“Valsugana, trovata diossina nel latte”
Due campionamenti fatti da privati cittadini
e analizzati da un laboratorio di Modena
l’Adige – Flavia Pedrini, 22 gennaio 2010

 

Il latte, la carne e le trote della Valsugana sono sicure. Questa la conclusione della Provincia alla luce delle analisi condotte dall’Azienda sanitaria e dall’Appa per verificare la presenza di diossina nel ciclo alimentare e nel terreno. “Intendiamo sottoporre queste analisi alla valutazione del gruppo di esperti che abbiamo nominato prima di esprimerci e di presentarli pubblicamente – aveva spiegato alla vigilia dell’audizione davanti alla commissione parlamentare  d’inchiesta, il vicepresidente Alberto Pacher -. Posso anticipare comunque che le analisi del ciclo alimentare effettuate dall’Azienda sanitaria sul latte e la carne degli allevamenti della zona e sulle trote di un vivaio sono tranquillizzanti perché non sono stati trovati neanche i precursori delle diossine”.
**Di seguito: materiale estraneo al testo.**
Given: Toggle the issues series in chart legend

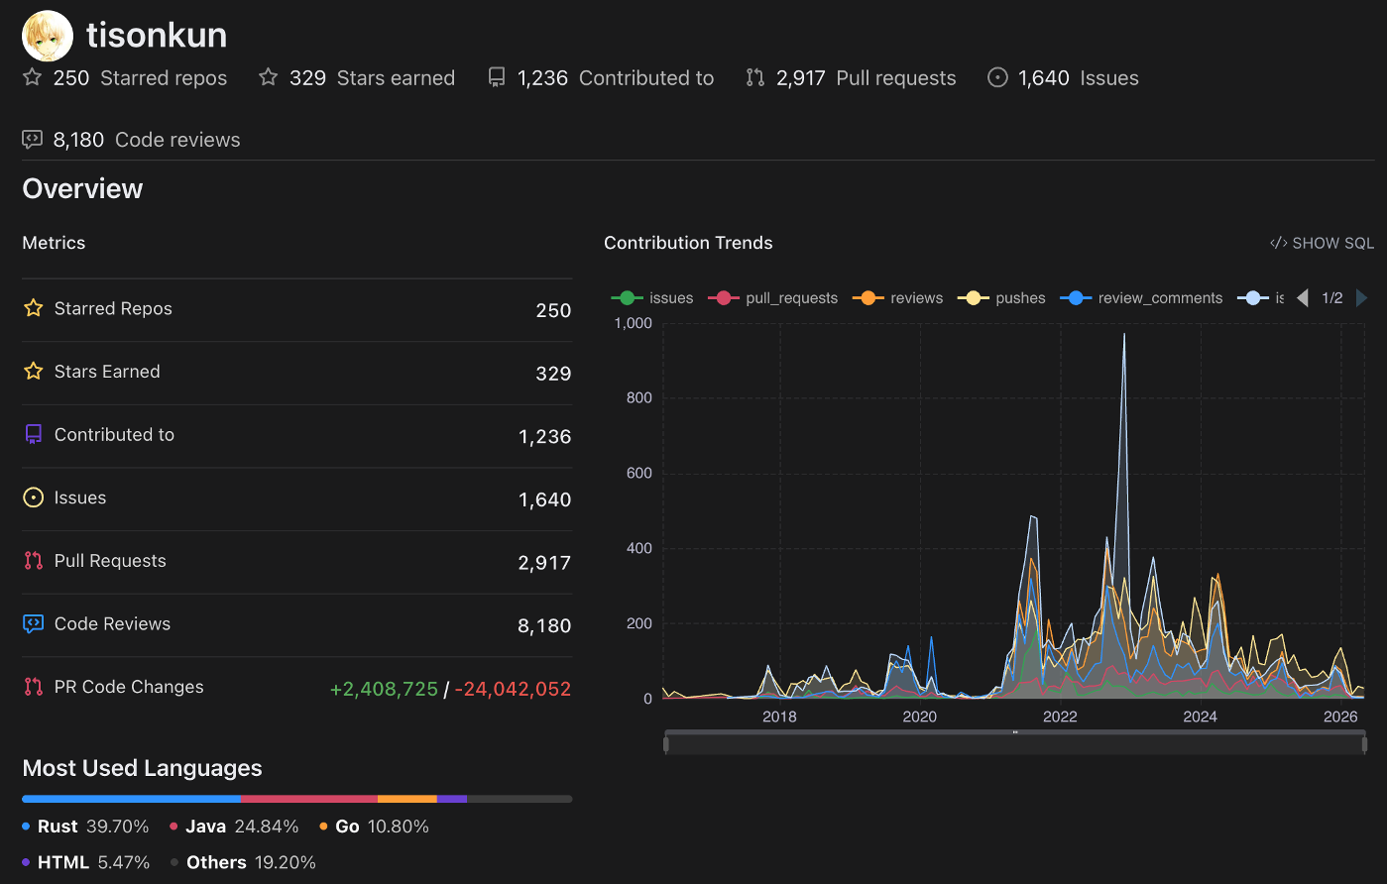Looking at the screenshot, I should pos(652,298).
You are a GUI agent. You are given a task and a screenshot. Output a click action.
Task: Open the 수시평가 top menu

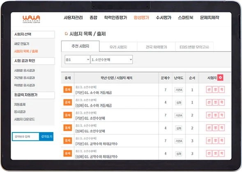(164, 18)
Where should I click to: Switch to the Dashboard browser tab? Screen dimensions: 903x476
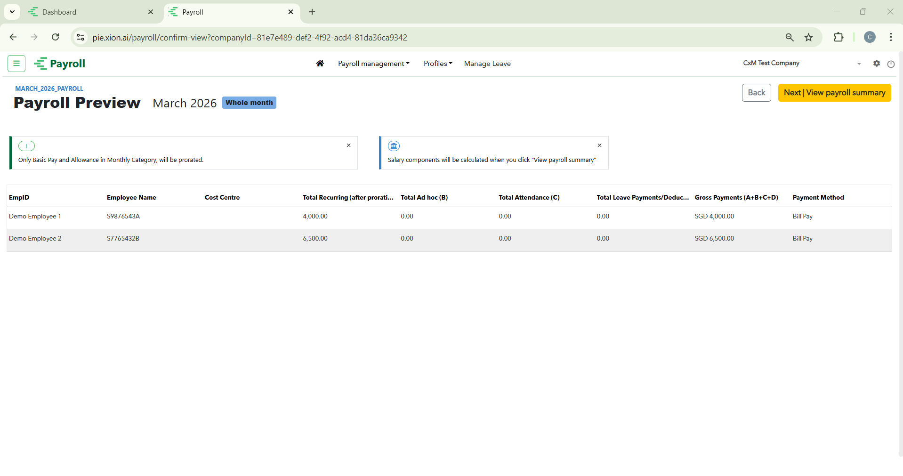85,12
Ma su questi dati un gruppo di privati cittadini della Valsugana, che nei mesi scorsi ha deciso di fare alcuni campionamenti del latte, avanza dei dubbi. Una perplessità che nasce dall’esito delle analisi effettuate il 29 settembre 2009 su due diversi campioni di latte provenienti da altrettanti allevamenti della zona di Borgo Valsugana. Dunque controlli precedenti all’azione della magistratura, che il 4 dicembre scorso ha posto sotto sequestro preventivo l’Acciaieria Valsugana di Borgo proprio per le emissioni inquinanti, tra le quali la diossina, sostanza cancerogena.

Il campione, consegnato il 28 settembre, è stato analizzato dal laboratorio Neotron di Modena, che ha provveduto a rilevare la presenza sia di metalli pesanti che di diossine. Ebbene, in entrambi i campioni sarebbero stati trovati quattro o cinque (nel secondo caso, quello indicato in fotografia) tipi di diossina. “Questo contraddice quanto ha affermato l’assessore”, denunciano i cittadini. Sul rapporto di prova sono indicati policlorodibenzo-p-diossine e policlorodibenzofurani: le diossine sono infatti una famiglia di composti e si caratterizzano per essere formate da un anello benzemico con atomi di cloro. Proprio la presenza di un numero più o meno elevato di atomi di cloro ne determina la tossicità.

Scorrendo la colonna relativa alle diossine, accanto alla sigla “inferiore LQ” (il valore è talmente basso da non essere ritenuto significativo), si scopre che per il campione 2 ne sono stati rilevati cinque tipi, mentre per il campione 1, quattro generi. “Questo significa che, contrariamente a quanto sostiene la Provincia, la presenza di diossina esiste. E si tratta di campionamenti di latte provenienti da allevamenti diversi e con una caratterizzazione di diossina praticamente identica”. Si tratta, è bene evidenziarlo, di due casi: pertanto non possono essere ritenuti indicativi di una situazione generalizzata. “Ma certo pongono dei dubbi su quanto sostiene la Provincia e per questo abbiamo deciso di renderli pubblici”. Peraltro queste analisi potrebbero essere “sottostimate”: per errore sono stati utilizzati contenitori di plastica, dove il latte è rimasto per alcuni giorni. Le diossine potrebbero essere state quindi assorbite dalla plastica.